医学生物学研究所は、慶應義塾大学との共同研究により、新型コロナウイルス(SARS-CoV-2)に対する中和抗体を自動測定装置で測定するキットの開発に成功したことを発表した。
このキットはLSIメディエンス社が製造する国産の自動臨床検査装置STACIA®に搭載可能とし、同キットを研究用試薬として、製品化に向け医学生物学研究所が準備を進めているとのことだ。

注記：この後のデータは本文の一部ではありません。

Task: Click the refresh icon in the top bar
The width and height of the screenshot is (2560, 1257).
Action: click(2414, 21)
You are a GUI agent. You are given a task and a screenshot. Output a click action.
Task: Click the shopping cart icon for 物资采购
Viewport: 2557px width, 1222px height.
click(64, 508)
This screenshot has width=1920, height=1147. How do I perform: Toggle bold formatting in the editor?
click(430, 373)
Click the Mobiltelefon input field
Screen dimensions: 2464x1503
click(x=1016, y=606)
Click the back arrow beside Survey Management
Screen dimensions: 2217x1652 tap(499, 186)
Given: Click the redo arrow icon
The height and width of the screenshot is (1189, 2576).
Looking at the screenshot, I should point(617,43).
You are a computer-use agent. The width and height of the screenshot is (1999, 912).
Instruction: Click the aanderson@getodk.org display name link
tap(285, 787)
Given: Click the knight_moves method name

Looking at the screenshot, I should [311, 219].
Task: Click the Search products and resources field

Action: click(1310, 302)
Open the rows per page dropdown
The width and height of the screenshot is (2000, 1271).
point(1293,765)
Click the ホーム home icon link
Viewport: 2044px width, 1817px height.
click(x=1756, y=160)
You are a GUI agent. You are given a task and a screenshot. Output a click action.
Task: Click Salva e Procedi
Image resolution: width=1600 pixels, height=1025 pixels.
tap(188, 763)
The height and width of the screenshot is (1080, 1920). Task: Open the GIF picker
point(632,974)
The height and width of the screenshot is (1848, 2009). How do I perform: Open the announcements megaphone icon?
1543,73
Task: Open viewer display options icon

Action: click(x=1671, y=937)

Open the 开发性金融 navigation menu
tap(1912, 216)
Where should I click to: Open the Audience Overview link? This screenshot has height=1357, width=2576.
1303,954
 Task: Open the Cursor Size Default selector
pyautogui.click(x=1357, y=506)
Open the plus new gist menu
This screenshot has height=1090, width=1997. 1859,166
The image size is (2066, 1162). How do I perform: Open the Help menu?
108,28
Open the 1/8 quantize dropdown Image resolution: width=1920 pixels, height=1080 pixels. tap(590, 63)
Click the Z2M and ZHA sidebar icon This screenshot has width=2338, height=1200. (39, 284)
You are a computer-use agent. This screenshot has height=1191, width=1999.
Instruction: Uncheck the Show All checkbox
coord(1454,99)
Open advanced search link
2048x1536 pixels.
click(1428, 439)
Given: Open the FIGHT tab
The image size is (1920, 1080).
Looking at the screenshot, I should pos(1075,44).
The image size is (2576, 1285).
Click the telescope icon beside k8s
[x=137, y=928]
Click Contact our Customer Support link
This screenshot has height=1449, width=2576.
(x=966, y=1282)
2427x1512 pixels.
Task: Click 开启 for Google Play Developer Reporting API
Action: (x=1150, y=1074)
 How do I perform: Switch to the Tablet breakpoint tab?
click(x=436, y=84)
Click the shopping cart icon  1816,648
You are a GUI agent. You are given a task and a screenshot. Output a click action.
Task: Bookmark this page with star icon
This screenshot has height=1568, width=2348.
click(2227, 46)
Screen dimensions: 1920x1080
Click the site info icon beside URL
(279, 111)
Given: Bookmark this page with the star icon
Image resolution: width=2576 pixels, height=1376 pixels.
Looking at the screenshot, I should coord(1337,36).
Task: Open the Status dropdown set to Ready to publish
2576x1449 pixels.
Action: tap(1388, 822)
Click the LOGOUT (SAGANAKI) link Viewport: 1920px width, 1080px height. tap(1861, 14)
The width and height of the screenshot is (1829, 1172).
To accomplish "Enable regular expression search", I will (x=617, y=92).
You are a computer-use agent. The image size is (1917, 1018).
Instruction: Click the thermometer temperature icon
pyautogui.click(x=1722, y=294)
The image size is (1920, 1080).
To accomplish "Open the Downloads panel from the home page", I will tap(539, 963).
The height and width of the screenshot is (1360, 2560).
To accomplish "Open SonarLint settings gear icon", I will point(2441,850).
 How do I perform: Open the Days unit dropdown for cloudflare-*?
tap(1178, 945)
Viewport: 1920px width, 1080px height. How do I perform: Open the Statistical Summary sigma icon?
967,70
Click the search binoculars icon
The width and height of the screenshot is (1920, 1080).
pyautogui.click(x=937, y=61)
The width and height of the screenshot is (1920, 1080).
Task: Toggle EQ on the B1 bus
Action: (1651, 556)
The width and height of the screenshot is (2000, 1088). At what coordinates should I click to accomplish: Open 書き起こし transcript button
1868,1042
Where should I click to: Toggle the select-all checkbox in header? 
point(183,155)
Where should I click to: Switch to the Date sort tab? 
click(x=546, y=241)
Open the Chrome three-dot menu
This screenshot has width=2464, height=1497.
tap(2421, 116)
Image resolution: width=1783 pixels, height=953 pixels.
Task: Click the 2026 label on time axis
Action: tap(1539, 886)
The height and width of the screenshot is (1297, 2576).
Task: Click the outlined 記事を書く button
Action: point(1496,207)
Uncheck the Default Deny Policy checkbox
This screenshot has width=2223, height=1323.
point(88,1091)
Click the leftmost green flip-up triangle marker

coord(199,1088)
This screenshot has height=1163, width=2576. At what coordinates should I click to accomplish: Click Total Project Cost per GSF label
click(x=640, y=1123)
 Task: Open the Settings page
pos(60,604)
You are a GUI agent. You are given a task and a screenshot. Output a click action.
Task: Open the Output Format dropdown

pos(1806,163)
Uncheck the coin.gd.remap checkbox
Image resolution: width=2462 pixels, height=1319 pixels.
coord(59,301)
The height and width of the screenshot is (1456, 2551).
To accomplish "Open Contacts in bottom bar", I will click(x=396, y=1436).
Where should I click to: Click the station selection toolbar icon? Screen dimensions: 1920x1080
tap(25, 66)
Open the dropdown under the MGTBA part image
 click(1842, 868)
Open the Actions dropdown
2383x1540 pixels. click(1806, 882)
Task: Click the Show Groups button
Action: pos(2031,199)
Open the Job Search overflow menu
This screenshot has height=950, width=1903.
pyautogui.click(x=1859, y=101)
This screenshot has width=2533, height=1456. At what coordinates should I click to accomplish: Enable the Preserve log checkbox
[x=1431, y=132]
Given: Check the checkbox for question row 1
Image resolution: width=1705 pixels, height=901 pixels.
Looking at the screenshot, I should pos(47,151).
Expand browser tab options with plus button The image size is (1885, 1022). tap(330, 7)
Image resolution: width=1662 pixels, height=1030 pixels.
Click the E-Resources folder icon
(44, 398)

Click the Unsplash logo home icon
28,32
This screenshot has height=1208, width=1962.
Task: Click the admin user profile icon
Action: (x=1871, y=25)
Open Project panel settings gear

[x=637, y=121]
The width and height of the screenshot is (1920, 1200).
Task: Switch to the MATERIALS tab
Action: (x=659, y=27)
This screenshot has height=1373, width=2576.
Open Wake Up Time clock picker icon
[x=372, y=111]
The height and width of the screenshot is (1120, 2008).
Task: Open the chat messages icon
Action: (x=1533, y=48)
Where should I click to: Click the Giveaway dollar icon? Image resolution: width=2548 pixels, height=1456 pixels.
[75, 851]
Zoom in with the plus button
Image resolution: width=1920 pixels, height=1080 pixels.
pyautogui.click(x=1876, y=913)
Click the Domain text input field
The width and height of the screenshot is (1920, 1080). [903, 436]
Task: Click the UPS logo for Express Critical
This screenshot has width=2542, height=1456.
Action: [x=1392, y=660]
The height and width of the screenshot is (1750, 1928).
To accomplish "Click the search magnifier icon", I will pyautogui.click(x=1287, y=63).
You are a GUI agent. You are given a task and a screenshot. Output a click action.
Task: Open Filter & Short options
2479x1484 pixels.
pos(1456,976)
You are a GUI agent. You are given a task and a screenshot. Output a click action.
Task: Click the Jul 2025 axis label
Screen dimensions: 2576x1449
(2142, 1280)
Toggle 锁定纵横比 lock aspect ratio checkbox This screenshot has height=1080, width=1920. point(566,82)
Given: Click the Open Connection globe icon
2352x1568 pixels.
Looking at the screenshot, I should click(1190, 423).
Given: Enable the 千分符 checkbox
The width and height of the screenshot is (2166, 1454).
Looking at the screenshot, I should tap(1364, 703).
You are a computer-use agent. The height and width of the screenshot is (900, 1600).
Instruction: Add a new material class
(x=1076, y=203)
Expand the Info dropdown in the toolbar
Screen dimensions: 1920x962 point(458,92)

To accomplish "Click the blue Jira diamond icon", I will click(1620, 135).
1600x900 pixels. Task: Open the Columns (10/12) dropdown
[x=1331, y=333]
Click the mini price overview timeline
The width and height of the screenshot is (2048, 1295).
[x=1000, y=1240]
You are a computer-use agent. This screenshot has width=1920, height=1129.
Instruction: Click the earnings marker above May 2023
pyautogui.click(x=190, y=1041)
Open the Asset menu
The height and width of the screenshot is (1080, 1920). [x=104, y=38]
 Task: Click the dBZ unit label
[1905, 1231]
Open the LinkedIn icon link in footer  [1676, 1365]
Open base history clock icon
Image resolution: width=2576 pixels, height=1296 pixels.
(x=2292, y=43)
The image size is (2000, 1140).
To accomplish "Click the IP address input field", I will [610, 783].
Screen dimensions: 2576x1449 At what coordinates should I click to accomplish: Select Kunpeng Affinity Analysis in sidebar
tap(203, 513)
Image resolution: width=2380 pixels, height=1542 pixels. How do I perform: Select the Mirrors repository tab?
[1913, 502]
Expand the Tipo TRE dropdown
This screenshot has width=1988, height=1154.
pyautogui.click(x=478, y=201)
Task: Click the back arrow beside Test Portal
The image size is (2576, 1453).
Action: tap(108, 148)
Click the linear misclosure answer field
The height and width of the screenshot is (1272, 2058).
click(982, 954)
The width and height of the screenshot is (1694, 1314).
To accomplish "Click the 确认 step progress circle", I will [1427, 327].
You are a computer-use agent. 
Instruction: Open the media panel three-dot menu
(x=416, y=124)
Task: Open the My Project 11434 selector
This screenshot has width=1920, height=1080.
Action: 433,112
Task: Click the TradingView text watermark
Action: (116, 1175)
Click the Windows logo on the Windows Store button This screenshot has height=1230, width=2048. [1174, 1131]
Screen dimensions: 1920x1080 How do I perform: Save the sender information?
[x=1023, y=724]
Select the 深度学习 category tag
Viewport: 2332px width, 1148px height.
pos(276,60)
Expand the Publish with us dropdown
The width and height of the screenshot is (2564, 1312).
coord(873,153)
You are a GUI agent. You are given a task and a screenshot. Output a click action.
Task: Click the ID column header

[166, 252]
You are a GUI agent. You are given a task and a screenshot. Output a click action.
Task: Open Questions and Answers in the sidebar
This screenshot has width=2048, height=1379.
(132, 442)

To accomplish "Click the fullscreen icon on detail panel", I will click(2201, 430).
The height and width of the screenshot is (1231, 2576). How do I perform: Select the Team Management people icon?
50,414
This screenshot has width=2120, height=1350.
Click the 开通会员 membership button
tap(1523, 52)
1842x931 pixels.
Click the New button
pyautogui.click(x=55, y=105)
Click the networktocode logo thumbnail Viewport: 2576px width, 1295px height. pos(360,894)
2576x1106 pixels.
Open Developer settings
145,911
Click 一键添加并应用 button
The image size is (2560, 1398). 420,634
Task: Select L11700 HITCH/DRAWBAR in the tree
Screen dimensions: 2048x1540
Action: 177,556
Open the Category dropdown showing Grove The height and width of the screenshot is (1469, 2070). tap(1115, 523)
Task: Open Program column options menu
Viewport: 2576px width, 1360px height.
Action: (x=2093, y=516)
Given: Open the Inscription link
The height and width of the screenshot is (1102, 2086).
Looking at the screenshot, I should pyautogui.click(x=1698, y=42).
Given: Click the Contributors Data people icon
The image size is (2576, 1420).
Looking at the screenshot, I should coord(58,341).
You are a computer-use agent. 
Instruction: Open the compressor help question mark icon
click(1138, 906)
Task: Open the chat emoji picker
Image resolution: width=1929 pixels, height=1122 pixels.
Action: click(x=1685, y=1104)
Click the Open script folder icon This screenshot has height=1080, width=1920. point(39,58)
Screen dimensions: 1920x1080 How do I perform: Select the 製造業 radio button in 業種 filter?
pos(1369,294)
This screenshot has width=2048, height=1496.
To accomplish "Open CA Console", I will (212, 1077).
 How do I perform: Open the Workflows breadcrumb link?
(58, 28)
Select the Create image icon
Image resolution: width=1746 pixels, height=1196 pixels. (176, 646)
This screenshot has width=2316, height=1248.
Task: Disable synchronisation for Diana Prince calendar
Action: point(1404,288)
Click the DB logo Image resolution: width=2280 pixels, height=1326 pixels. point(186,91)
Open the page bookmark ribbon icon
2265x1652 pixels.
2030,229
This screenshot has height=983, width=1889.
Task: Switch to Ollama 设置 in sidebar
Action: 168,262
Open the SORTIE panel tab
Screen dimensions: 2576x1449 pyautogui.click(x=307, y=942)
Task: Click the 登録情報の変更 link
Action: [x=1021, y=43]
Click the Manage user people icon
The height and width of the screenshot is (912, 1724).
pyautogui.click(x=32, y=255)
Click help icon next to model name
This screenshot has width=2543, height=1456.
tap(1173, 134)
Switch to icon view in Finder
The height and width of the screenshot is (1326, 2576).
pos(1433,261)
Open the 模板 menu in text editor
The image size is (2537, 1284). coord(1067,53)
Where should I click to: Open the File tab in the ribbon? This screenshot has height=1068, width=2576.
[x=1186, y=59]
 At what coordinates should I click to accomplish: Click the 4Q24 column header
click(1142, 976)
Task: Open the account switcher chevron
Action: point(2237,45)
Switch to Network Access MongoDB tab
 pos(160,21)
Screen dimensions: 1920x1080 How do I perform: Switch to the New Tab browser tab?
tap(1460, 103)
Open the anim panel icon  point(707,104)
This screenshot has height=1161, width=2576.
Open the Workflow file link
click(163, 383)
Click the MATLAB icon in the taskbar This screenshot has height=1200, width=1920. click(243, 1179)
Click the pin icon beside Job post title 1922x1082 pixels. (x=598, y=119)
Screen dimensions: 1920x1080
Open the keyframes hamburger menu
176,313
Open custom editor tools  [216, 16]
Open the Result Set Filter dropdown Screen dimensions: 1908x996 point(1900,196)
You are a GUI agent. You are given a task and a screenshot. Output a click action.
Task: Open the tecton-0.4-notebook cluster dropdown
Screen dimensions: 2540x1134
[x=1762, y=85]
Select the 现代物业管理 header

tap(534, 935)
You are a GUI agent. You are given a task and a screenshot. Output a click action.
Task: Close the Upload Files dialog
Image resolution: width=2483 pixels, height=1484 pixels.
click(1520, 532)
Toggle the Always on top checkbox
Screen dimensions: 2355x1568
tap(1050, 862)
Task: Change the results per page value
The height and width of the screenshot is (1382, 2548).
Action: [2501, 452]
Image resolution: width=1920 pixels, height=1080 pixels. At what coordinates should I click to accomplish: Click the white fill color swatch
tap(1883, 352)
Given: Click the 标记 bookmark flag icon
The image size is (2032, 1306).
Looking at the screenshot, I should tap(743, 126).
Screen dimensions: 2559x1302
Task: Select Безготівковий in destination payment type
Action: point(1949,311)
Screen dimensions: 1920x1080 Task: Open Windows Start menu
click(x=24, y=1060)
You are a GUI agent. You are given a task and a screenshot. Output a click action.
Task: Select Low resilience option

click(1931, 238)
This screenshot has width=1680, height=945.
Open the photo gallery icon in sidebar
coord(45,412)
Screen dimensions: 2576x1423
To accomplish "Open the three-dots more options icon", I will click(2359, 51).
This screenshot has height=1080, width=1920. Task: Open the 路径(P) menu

同キットは、感染防御能を反映した中和抗体をSTACIA®を用いて、高速かつ多検体測定することが可能になったとし、患者の中和抗体の評価や、現在普及が進んでいるワクチン接種の効果判定などに有用であると考えられるとのことだ。
日本でもワクチン接種が進んでいるものの、接種後の抗体価は時間とともに少しずつ減少するほか、ワクチン接種後に感染した人の抗体価は感染しなかった方の抗体価より低かったといったという報告も出てきているという。
同キットでは少数検体から多数検体まで幅広く測定が可能であり、個々の患者の中和抗体の評価、ワクチン後の抗体価の推移、最適なワクチン接種間隔を調べる研究等、幅広い有用性が考えられるとしている。
今後、ワクチン接種率が上がった後も、実際の感染防御の能力を精確に評価・判定するためにも活用可能であるとし、医学生物学研究所は同キットの2021年9月頃の製品上市に向け、準備を進めているとのことだ。